Pengalaman KKN Sambil Jalan-Jalan

Pengalaman KKN Sambil Jalan-Jalan
Sekarang lagi hot-hotnya cerita horor "KKN Desa Penari" ya?
Saya jadi ikutan mau cerita tentang pengalaman KKN nih. Pastinya bukan cerita horor, karena ini kan blog tentang jalan-jalan. Jadi ceritanya ya pasti tentang KKN dan jalan-jalan dong yes.


Saya lupa KKN tahun berapa, yang jelas waktu itu masih jaman jebot, jaman Hp masih Nokiyem 3310 dan belum banyak yang punya. Belum jaman kamera digital, semua kamera masih pakai film yang kadang gambarnya kobong (ketahuan kalau saya udah tuwir ya.. hahahaha). 
Lokasi KKN saya di Desa Bangunrejo, Kecamatan Patebon, Kabupaten Kendal. Nggak terlalu ndeso pelosok banget, cuma sekitar 6 km dari Kantor Bupati Kendal. Desanya kecil banget, sebagian besar wilayahnya adalah sawah. Nggak perlu mendaki gunung dan lewat hutan belantara. Paling lewat sawah-sawah yang gelap gulita aja yang kadang pas pengkolan ada orang lagi jongkok di pinggir saluran irigasi buat buang hajat. Sing mesakke nek pas kena clorotan lampu motor, mak byak... ketok nganu.
Waktu itu sih suasananya ya masih desa biasa dengan sawah yang luas, penerangan minimalis, masih banyak rumah yang nggak punya MCK meski beberapa rumah ada yang sudah berdinding tembok yang biasanya dimiliki oleh mbak-mbak BMI alias TKW di luar negeri. Mungkin kalau sekarang desa ini sudah maju jaya, rame, dan terang benderang.

Satu kelompok KKN di desa saya ada 13 orang, angka keramat yang mungkin disukai oleh jeng Badarawuhi. Semuanya dari fakultas dan jurusan yang berbeda. Nggak ada yang kenal sebelumnya. Baru kenalan pas udah sampai posko KKN dan jebule ada salah satu yang mahasiswane bapak saya. 
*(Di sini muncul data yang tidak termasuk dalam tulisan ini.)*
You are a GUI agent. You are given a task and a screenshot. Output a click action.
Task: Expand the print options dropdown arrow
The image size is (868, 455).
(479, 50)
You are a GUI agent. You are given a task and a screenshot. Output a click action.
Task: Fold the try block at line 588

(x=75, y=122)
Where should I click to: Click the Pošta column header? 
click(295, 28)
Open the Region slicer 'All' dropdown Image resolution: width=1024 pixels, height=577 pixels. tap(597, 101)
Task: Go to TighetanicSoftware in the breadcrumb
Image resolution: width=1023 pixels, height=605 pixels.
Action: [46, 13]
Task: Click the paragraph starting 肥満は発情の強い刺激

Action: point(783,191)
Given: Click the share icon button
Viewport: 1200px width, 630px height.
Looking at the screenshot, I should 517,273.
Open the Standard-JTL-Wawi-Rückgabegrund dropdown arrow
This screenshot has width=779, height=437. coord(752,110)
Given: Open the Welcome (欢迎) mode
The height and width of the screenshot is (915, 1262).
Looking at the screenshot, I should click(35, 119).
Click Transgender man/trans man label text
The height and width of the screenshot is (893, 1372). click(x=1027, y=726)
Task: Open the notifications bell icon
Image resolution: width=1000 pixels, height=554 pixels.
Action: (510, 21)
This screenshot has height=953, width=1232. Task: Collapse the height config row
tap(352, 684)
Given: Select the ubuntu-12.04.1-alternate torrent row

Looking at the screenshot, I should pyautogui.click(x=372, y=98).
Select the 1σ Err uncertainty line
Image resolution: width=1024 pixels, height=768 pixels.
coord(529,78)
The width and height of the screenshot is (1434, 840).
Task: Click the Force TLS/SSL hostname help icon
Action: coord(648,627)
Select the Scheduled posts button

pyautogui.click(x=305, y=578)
Kami, 6 perempuan dan 7 laki-laki, tinggal tersebar di 4 rumah yang berbeda. Beda-beda gang juga. Saya bersama 2 orang teman perempuan tinggal di rumah pak modin yang saya lupa namanya. Eh kalian tahu pak modin, kan? Itu lho, petugas yang mengurus kematian di desa. Nah, rumah pak modin ini sebelahan banget sama pekuburan desa yang lengkap dengan pohon-pohon bambu dan pohon rimbun lainnya yang menunjang sebuah pekuburan. Jadi kuburan ini ada di sebelah sampai ke belakang rumah pak modin. Memang pak modin ini all out banget sama pekerjaannya. Ngurus kematian dan rumahnya samping kuburan. hehehe

Rumah pak modin masih kayu, lantainya sudah bertegel, WC-nya sudah tembok meski sangat sederhana yang letaknya di belakang rumah, dekat pawon yang sebelahan sama wit pring-pringan yang rimbun dan tentu saja kuburan. Paling serem kalau pas angin agak kenceng, bunyi anginnya kedengeran ditambah bunyi bambu 'krek...krek...' gitu. Tapi biar nggak takut, anggep aja lagi ada panda yang lagi makan bambu di kebon. hihihi
Kami bertiga kalau mandi sore maksimal jam 5 biar nggak horor. Lebih dari jam 5 mendingan nggak mandi. Kalo mau pipis malem harus minta ditemenin, takut ada mas-mas ganteng demit jenis gede berbulu yang iseng ngintip. hahahaha

Baca juga: Traveling Nggak Harus Nunggu Kaya

Saya sih seneng ya KKN di desa gini. Maklum, saya ini aseli orang kota yang nggak pernah ngerasain main di desa, nggak tahu gimana rasanya tinggal di desa yang ada sawahnya, nggak pernah lihat orang nanem padi, dsb. 
Dulu jaman SD, tiap pelajaran Bahasa Indonesia selalu ada cerita yang berjudul "Berlibur di Rumah Nenek" yang digambarkan rumah nenek ada di desa, dengan gunung, sawah dan sungai. Weee saya tuh penasaran banget gimana rasanya liburan di tempat seperti itu. Secara rumah nenek saya 22nya ada di pusat kota yang tentu saja nggak ada sawahnya.
Makanya pas KKN dapet desa yang sawahnya luas, saya girang bukan kepalang. hahaha



Saya punya "gank jalan-jalan". Anggotanya cuma ber 4, 2 perempuan (saya dan mbak Indri) dan 2 laki-laki (Jono @johnsirait dan Bayu). Kalau pas nggak ngerjain proyek dan nggak ada acara desa, kami selalu ngilang sehabis salat Ashar dan kembali ke posko setelah Maghrib atau kadang setelah Isya. Kalau Sabtu-Minggu kadang kami ngilang seharian. Ngapain aja?
Yo mesti kabur klayapan. Daripada bengong doang. Secara desanya kecil, penduduknya nggak banyak. Jadinya sunyi sepi gitu.
Kami motoran ke desa-desa tetangga yang satu kecamatan juga ke desa-desa di kecamatan tetangga. Tujuan kami adalah ke posko KKN di desa tersebut. 
Iseng-iseng berhadiah aja, siapa tahu ketemu temen sefakultas atau sejurusan yang kenal kalo pas nggak ada yang kenal ya jadi bisa nambah kenalan. Selain itu kami juga cari tahu, ada apa aja sih di desa itu, program apa saja yang dikerjakan tim KKN di sana. 
Pastinya yang terpenting adalah selalu dapet pengalaman baru. 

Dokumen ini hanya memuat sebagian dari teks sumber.